Por eso en Morena más de uno debe estar durmiendo poco. Porque el caso de Rubén Rocha Moya ya dejó de ser un problema aislado para convertirse en una bomba política que amenaza con alcanzar a más figuras del oficialismo. La presidenta Claudia Sheinbaum ha intentado capotear el tema, pedir pruebas y bajar la intensidad del conflicto, pero la presión crece todos los días y ya no solamente desde la oposición mexicana, sino desde Washington.

Y es que allá no están hablando de rumores de café. Hablan de acusaciones formales, de órdenes judiciales y de cooperación internacional. Hablan de narcotráfico, lavado de dinero, protección política y presuntos pactos criminales. Mientras tanto, en México, el discurso oficial sigue apostando más al control narrativo que a responder de fondo.

Lo verdaderamente alarmante es que el panorama empieza a tomar un tono que México jamás debió permitir: la posibilidad de que Estados Unidos utilice la seguridad y el narcotráfico como justificación para aumentar su intervención. Primero fueron drones. Luego inteligencia. Después presión diplomática. Ahora ya hablan abiertamente de actuar si México “no hace el trabajo”.

Y cuando un país extranjero comienza a plantear públicamente operaciones más agresivas sobre territorio mexicano, entonces el problema ya dejó de ser únicamente político y se convierte en un asunto de soberanía nacional.

México entra así en una etapa peligrosa. La presión internacional aumenta, las acusaciones crecen, los cárteles siguen operando y la clase política parece más preocupada por sobrevivir mediáticamente que por enfrentar el fondo del problema. Y mientras todo eso ocurre, Estados Unidos ya dejó claro algo: la paciencia se les terminó.

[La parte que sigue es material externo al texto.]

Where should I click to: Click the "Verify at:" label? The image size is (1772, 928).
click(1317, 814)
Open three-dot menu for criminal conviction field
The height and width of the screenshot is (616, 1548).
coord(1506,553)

Mientras tanto, en Nuevo León, la política sigue mostrando sus dos caras. Por un lado, Samuel García y Mariana Rodríguez anunciando felices la llegada de su tercera hija, en medio de globos rosas y celebraciones familiares. Y por el otro, alcaldes como Héctor García ya pensando cómo controlar el consumo de alcohol y evitar que el Mundial termine convertido en un gigantesco desorden.

Porque sí, el Mundial traerá turismo, fiesta y derrama económica. Pero también riesgos, excesos y desafíos de seguridad que ningún municipio puede tomar a la ligera. La tolerancia controlada suena bien en el discurso; el verdadero problema será aplicarla en la calle.

Por ello, el edil de Guadalupe deberá tener cuidado de no seguir alguna mala sugerencia en razón de que tanto permitir a la “raza” andar en la calle chupando sin que se les diga algo. En sí primero será ver un horario y de ahí trazar una estrategia y saber a quién se aplica. Si solo a extranjeros o parejo. Veremos.